Dover and the Claret Tappers

Page 6

by Joyce Porter


  The disastrous decline of social standards since the halcyon days of his youth was a theme guaranteed to pluck at Dover’s heart-strings. He positively beamed at Archie Gallagher. A kindred soul at last! In an excess of generosity Dover turned to MacGregor. ‘Get your fags out, laddie!’ he ordered imperiously. ‘And hand ’em round! Do you smoke, Mr Gallagher?’

  ‘Yes, but’ – Archie Gallagher saw the colour of MacGregor’s packet – ‘not those, I’m afraid.’ He extracted a slim box of fifty from the breast pocket of his prison battle-dress. ‘Here, try one of mine!’

  Dover accepted an expensive, hand-rolled, emperor-sized cigarette with great pleasure and almost indecent haste.

  When he had provided a light all round, Archie Gallagher slipped his solid gold lighter back in his pocket. ‘Yes,’ he said, resuming the conversation where they had left off, ‘bigamy is far from being the soft option some people fancy it is. And rich women are unbelievably mean, you know, and suspicious. Still,’ – he smiled apologetically – ‘I mustn’t bore you with my troubles.’

  Dover was not to be outdone in graciousness, not with cigarettes like Archie Gallagher’s around. ‘You’re not boring us, old man!
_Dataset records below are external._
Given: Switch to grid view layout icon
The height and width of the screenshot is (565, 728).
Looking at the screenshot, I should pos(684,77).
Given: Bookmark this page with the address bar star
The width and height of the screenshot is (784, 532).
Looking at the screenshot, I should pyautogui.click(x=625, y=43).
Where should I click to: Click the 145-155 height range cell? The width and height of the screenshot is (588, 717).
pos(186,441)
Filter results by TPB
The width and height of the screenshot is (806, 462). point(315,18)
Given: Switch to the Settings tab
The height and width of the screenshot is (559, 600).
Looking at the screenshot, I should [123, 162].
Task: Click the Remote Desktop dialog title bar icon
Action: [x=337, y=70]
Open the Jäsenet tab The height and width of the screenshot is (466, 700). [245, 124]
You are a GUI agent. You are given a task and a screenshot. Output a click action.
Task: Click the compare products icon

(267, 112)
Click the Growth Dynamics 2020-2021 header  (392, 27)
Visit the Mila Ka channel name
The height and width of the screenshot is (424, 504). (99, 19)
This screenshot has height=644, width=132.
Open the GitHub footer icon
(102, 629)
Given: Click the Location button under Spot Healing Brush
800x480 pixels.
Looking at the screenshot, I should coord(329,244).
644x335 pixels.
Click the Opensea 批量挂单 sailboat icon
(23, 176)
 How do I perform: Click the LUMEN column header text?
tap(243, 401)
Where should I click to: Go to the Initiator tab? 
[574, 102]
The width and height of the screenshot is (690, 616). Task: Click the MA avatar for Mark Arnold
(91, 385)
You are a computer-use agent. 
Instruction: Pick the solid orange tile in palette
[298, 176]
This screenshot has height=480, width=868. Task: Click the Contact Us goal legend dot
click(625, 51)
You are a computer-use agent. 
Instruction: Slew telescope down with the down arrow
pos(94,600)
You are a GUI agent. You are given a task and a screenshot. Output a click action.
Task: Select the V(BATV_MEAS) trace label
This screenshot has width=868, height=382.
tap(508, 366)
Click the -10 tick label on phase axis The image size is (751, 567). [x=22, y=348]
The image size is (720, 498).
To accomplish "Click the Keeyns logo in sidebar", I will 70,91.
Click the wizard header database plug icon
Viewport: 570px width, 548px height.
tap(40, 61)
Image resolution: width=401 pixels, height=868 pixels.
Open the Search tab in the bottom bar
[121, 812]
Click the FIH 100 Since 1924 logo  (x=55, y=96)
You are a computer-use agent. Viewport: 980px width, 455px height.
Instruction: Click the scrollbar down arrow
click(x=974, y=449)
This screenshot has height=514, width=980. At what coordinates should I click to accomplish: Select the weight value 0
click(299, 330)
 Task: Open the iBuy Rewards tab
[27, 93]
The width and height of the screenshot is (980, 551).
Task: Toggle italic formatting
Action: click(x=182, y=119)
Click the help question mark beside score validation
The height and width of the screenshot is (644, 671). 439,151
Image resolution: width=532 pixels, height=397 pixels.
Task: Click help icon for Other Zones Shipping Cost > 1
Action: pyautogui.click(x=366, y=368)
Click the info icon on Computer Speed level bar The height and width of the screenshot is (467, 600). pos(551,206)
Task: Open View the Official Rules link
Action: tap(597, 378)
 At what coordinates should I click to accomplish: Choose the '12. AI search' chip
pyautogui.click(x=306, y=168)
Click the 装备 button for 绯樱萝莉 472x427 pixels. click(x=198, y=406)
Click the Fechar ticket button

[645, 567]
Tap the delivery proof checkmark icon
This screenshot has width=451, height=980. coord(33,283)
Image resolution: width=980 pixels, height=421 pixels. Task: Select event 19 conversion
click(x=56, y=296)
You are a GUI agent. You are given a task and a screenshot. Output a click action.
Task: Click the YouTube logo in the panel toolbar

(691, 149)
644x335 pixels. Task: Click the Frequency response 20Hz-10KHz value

Is he, MacGregor?’

  MacGregor managed a bit of a smile. ‘How long have you been in prison, Gallagher?’

  ‘This time? Eleven months, three days and about six hours.’

  ‘So you’ve got the best part of seven years still to do?’

  ‘Mr Justice Longbotham, in a most eloquent and moving speech, expressed the opinion that he owed it to society to make an example of me. He called me a heartless monster preying upon innocent women and regretted that he couldn’t give me an even stiffer sentence. However, seven years is rather an exaggeration, sergeant. I expect to get quite a handsome remission for good behaviour.’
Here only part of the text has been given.